■ **GIVEN INSTRUCTION**
Please restate the part of the importance-score passage that opens with the words "At 428, control" and closes with "the visual item.", swapping "supplemental content" for "additional content".

At 426, control circuitry 304, when executing a comparison engine, compares the importance score ImpSc to an importance threshold ImpThr. The importance threshold enables discriminating candidate object identifiers that are of interest to the user from other candidate object identifiers. An importance score ImpSc equal or above the importance threshold ImpThr means that the visual item associated with the candidate object identifiers is likely to have attracted the attention of the user. The higher the importance score, the higher the likelihood of attraction. The importance threshold ImpThr may be a positive integer, such as 80, 90 or 100. Typically, the importance threshold ImpThr is unitless (as exemplified with the importance score above). In an embodiment, the occurrence threshold OccThr is the highest value of the occurrence number amongst a plurality of object identifiers (for example, for object identifiers that all appear in a plurality of fields of view), such that only the object identifier with the highest importance score passes the importance threshold. The importance threshold ImpThr has the same nature as the importance score: an importance score as a scalar needs to be compared to a threshold as a scalar and an importance score as an n-uplet may be compared to a threshold as an n-uplet. With n-uplets, each parameter may be directly compared to a predetermined value of the importance threshold ImpThr.

When control circuitry 304, when executing the comparison engine, determines that the importance score ImpSc is below the importance threshold ImpThr, then the process goes back to step 416, and control circuitry 304, when executing the selection engine, selects another object identifier 506. When control circuitry 304, when executing the comparison engine, determines that the importance score ImpSc is equal or above the importance threshold ImpThr, then the process proceeds at 428.

At 428, control circuitry 304, when executing an instruction engine, generates instructions for displaying in the XR environment supplemental content. In an embodiment, the instructions are generated so that supplemental content is related to the visual item corresponding to candidate object identifier whose associated importance score was above the importance threshold. For instance, features 518 of the object 514 may be compared to a list of metadata on the supplemental content provider server 210, in order to select appropriate supplemental content. Alternatively, the supplemental content is not related to the features of the visual item.

■ **DATA EXTRACT**
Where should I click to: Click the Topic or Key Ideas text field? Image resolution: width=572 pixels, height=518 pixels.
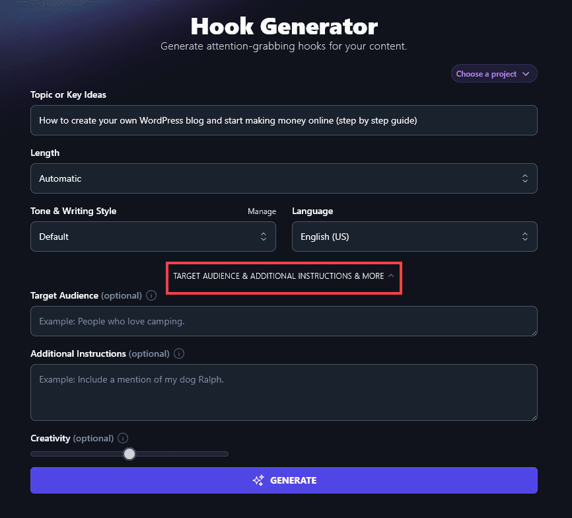tap(283, 120)
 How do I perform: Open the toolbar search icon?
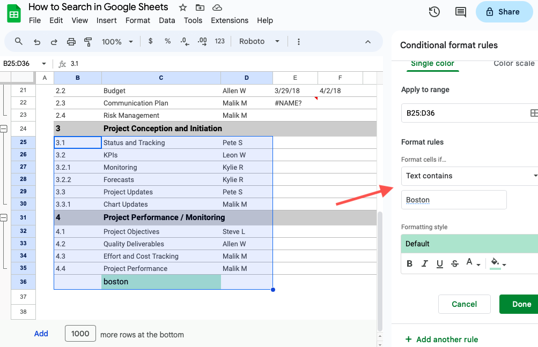coord(18,41)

■ **TASK SOLUTION**
At 428, control circuitry 304, when executing an instruction engine, generates instructions for displaying in the XR environment additional content. In an embodiment, the instructions are generated so that additional content is related to the visual item corresponding to candidate object identifier whose associated importance score was above the importance threshold. For instance, features 518 of the object 514 may be compared to a list of metadata on the additional content provider server 210, in order to select appropriate additional content. Alternatively, the additional content is not related to the features of the visual item.